Goal: Rewrite only the lines of the material below, beginning with the line that contains "800x600 pixels. How" and continuing through the end of the material. Keep the requests as they are, but scale every coordinate in the answers by 0.25 and round each to a whole number, with halves rounding up.

+ + + + +

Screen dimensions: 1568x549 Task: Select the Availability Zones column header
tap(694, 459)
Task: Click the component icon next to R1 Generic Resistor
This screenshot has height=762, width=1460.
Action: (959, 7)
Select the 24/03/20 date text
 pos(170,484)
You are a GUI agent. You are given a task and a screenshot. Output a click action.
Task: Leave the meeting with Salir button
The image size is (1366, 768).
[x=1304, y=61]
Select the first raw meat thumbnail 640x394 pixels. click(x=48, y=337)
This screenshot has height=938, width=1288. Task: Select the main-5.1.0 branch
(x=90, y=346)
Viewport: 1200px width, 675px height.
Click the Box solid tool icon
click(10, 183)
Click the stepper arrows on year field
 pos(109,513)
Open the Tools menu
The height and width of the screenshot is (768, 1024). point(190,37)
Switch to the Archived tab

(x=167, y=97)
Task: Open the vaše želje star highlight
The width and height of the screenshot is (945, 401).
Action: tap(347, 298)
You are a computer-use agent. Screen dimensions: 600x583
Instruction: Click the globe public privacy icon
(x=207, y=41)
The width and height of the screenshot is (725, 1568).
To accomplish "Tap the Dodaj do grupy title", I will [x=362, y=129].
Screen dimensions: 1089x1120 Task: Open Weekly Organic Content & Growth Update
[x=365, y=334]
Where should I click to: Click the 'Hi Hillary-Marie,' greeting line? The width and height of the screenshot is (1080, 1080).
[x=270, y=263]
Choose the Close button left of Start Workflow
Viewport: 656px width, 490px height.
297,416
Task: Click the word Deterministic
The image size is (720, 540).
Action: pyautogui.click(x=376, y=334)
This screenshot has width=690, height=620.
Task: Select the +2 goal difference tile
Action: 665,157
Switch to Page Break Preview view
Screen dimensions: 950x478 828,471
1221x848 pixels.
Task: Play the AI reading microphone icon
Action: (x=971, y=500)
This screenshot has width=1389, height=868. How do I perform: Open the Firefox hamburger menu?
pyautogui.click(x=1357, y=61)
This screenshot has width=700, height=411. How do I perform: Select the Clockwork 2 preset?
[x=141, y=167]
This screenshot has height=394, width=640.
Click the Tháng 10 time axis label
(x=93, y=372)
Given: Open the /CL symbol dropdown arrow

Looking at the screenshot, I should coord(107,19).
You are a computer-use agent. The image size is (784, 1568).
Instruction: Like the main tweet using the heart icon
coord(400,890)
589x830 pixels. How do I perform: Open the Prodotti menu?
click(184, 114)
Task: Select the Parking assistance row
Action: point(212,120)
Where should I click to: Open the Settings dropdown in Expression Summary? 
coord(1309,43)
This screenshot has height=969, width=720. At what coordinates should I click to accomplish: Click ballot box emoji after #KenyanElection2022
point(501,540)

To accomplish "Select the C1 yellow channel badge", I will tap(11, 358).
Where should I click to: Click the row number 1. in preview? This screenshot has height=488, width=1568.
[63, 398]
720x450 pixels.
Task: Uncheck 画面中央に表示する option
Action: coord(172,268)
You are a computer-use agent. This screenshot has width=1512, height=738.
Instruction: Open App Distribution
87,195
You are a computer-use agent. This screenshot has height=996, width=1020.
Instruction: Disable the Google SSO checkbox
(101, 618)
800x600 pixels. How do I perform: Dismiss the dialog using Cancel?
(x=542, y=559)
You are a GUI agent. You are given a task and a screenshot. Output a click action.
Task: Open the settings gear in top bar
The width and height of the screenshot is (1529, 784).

+ + + + +

Completed task:
800x600 pixels. How do I perform: Dismiss the dialog using Cancel?
(x=136, y=140)
You are a GUI agent. You are given a task and a screenshot. Output a click action.
Task: Open the settings gear in top bar
The width and height of the screenshot is (1529, 784).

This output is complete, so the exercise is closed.